Are you paying too much for financial advice? Understanding how your financial advisor is compensated is one of the most critical steps in building your wealth.
In this video, we break down the four main ways financial advisors charge for their services: Commission, Hourly, Assets Under Management (AUM), and Flat Fee. We explain the pros and cons of each model, potential conflicts of interest, and why some fee structures may be better for certain financial situations.
Here's what you'll learn:
-Commission: How this legacy model works (e.g., on life insurance or annuities), the potential for a large, compounding difference in returns, and why these advisors aren't necessarily fiduciaries.
-Hourly: When a one-time, limited scope project (like college or debt planning) makes this fee worthwhile, and the potential conflict of "scope creep."

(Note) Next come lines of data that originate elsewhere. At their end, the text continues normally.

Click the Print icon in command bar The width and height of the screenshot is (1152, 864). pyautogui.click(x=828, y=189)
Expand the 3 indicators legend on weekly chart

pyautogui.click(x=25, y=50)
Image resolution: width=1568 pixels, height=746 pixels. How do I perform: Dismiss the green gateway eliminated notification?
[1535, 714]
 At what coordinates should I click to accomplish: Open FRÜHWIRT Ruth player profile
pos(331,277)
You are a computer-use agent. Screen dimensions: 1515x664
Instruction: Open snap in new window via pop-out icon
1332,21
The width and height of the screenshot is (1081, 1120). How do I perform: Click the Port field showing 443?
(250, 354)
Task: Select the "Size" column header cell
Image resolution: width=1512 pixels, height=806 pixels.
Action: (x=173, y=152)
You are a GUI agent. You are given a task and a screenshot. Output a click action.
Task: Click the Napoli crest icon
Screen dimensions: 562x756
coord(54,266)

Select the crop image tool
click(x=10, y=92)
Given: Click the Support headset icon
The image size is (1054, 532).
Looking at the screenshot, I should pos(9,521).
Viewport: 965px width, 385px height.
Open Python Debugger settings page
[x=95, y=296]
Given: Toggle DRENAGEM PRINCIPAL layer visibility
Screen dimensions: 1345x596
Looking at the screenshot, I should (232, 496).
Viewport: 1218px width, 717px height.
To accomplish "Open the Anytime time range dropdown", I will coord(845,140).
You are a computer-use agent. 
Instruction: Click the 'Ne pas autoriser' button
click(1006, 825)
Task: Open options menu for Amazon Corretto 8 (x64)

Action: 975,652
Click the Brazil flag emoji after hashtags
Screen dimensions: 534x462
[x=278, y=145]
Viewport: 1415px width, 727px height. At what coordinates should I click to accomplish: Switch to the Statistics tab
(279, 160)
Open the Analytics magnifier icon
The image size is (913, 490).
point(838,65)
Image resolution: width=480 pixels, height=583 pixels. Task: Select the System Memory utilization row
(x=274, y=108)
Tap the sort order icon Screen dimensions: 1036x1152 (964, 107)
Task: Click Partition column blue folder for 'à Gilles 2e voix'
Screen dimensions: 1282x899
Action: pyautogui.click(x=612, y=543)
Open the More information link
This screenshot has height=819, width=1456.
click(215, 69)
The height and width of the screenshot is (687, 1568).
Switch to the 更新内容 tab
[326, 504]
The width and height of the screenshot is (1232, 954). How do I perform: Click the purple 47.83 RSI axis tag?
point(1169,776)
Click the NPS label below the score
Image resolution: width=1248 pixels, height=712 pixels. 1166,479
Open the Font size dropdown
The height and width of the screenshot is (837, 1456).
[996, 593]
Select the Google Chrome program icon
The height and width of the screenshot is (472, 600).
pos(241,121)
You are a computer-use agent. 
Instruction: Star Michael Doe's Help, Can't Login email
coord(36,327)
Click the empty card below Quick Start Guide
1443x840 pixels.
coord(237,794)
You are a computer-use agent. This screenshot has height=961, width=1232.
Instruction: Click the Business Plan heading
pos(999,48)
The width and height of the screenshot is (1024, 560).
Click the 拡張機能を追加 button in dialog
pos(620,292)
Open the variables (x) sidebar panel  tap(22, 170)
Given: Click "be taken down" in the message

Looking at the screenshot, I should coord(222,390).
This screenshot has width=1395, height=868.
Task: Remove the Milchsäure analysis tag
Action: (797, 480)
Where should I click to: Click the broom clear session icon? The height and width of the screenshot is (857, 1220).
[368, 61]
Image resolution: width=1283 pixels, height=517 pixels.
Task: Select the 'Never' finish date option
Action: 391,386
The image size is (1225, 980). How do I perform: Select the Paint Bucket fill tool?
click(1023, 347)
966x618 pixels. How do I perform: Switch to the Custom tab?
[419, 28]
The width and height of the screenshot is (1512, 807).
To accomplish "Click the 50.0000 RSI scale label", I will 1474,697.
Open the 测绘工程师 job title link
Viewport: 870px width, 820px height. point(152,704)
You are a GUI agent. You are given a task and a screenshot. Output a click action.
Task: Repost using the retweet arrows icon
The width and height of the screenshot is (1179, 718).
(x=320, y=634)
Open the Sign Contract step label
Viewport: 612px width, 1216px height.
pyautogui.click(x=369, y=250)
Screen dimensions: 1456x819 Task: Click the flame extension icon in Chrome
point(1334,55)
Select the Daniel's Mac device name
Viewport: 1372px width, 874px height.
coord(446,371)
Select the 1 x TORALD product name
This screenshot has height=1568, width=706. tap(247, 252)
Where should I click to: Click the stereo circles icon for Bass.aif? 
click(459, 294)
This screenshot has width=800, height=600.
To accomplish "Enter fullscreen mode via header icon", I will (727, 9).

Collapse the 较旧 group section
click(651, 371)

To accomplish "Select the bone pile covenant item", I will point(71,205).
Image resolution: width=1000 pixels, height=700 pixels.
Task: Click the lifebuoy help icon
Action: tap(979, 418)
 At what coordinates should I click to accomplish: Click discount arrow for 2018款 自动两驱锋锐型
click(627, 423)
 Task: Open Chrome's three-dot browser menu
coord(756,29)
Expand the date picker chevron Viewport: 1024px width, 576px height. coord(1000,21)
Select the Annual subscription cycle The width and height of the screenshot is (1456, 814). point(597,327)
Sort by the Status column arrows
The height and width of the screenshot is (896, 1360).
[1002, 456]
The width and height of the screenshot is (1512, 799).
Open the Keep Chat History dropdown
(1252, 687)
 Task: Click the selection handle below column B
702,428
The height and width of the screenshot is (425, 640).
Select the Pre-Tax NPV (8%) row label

-Assets Under Management (AUM): Why it's the most common fee today, how the percentage changes with portfolio size, and why the "we do better when you do better" claim can feel like a "wealth tax" as your portfolio grows.
-Flat Fee: The clarity and certainty of this subscription-style model, why it's great for a comprehensive financial planning relationship, and a 15-year comparison showing the impact of lower fees on compounding returns.
A Fiduciary Discussion: We clarify why most commission-based advisors are not fiduciaries, while Registered Investment Advisors (RIAs) are generally fiduciaries.